> [Records for this exercise]:
..............................

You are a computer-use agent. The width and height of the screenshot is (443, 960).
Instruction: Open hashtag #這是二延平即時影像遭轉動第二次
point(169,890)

..............................

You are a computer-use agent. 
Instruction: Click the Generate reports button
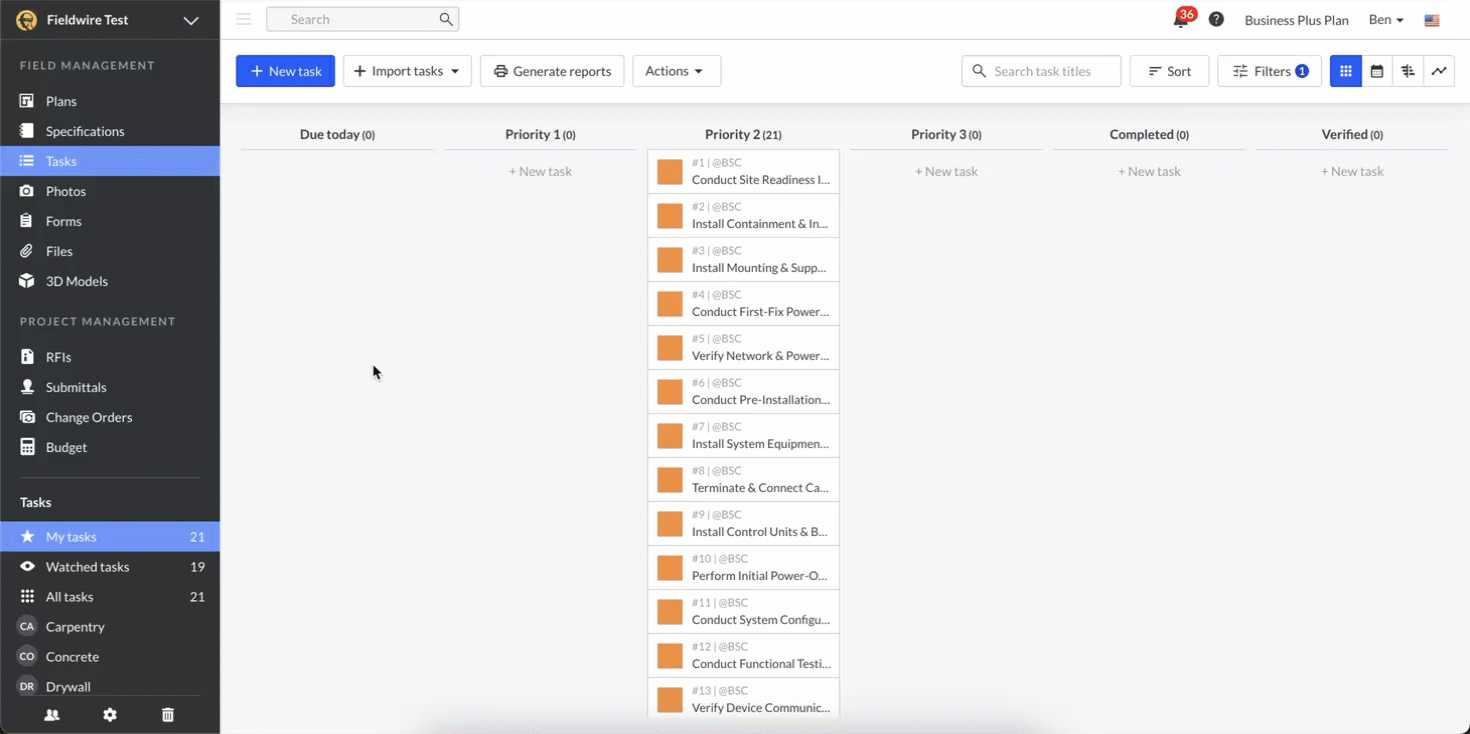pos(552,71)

..............................

> [Your task]: What do you get when you reproduce the listing verbatim, from the line with "You are a computer-use agent. The" to the line with "point(169,890)"?

> [Task result]:
You are a computer-use agent. The width and height of the screenshot is (443, 960).
Instruction: Open hashtag #這是二延平即時影像遭轉動第二次
point(169,890)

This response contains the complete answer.